I have this string
(Mozilla/5.0 \(X11; Linux x86_64\) AppleWebKit/537.36 \(KHTML, like Gecko\) Chrome/data Safari/data2) /Producer (Skia/PDF m80) /CreationDate (D:20200420090009+00'00') /ModDate (D:20200420090009+00'00')
I want to get the first ocurrence of () where there isn't any \ before ( or ). That case I would get
(Mozilla/5.0 \(X11; Linux x86_64\) AppleWebKit/537.36 \(KHTML, like Gecko\) Chrome/data Safari/data2)
I'm using this regex expression
\([\s\S]*[^\\]{1}\)?
However I get the whole string
Your regex can be broken down like so.
[The spaces and newlines are for clarity]
\( match a literal (
[\s\S]* match 0 or more of whitespace or not-whitespace (anything)
[^\\]{1} match 1 thing which is not \
\)? optionally match a literal )
It's that [\s\S]*
which winds up slurping in everything.
The ?
on the end doesn't mean lazy, it makes matching the )
optional. To be lazy, ?
must be put in front of an open-ended qualifier like *?
or +?
or {3,}?
or {1,5}?
.
To match just the first set of parenthesis, we want to lazily match anything between unescaped parens. Lazy matching anything is easy .*?
.
Matching unescaped parens is a little harder. We could match [^\\]\)
, but that requires a character to match. This won't work if the opening paren is at the beginning of the string because there's no character before the (
. We can solve this by also matching the beginning of the string: (?:[^\\]|^)\)
.
(?: non-capturing group
[^\\] match a non \
| or
^ the beginning of the string
)
\( match a literal (
.*? lazy match 0 or more of anything
[^\\] match a non \
\) match a literal )
But this will be foiled by ()
. It will match all of ()(foo)
.
(?:[^\\]|^)
matches the beginning of the string. \(
matches the first (
. That leaves .*?[^\\]\)
looking at )(foo)
. The first )
does not match because there is no leading character, it was already consumed. So .*?

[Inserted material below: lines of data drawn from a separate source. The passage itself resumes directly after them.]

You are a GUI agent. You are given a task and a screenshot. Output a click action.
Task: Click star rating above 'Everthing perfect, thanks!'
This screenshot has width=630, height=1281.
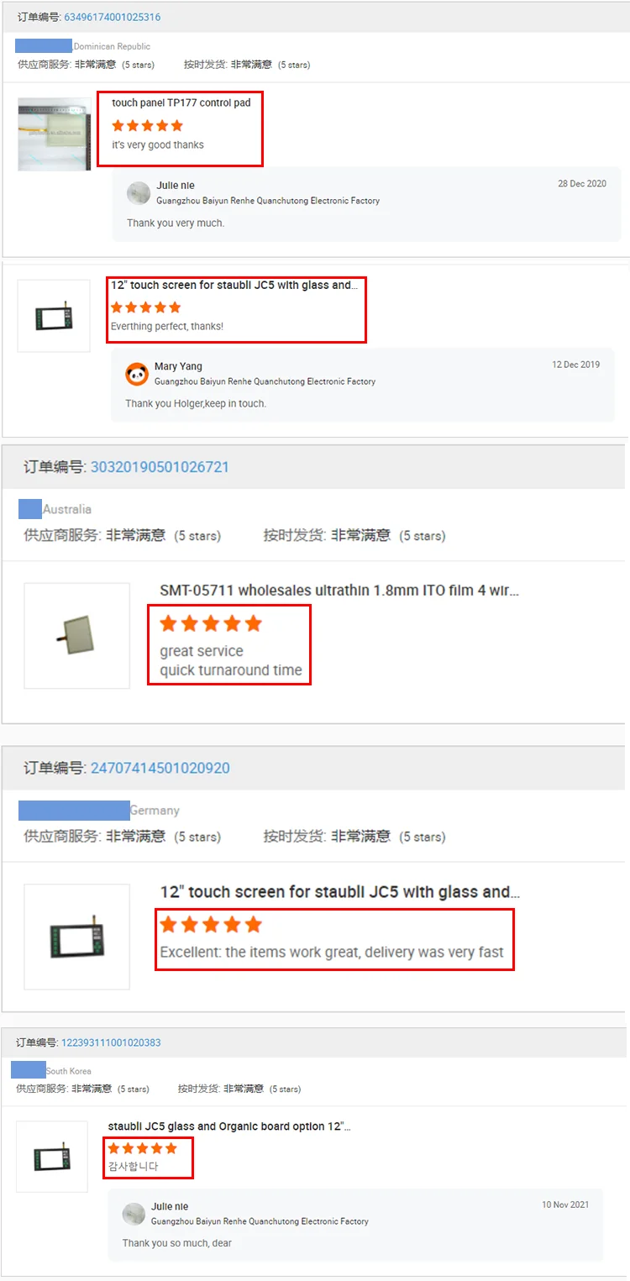click(x=146, y=307)
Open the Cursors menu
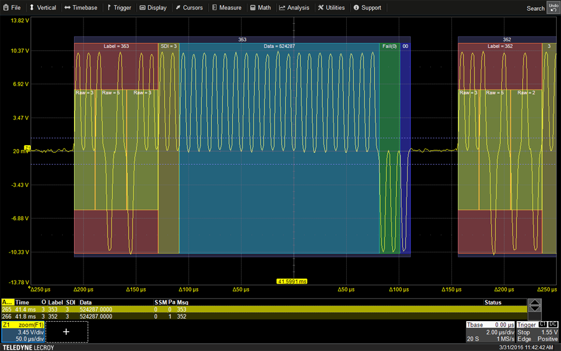 point(189,8)
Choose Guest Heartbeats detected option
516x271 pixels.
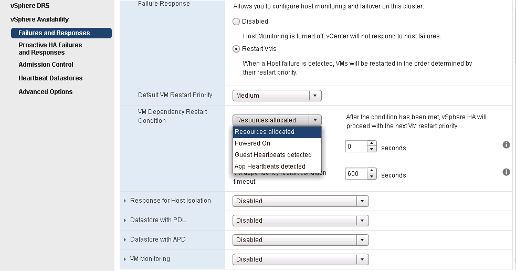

gobbles up characters until it his o)
which matches [^\\]\)
.
The boundary problem is better solved by negative look behinds. (?<!\\)
says the preceding character must not be a \
which includes no character at all. Lookbehinds don't consume what they match so they can be used to peek behind and ahead. Most, but not all, regex engines support them.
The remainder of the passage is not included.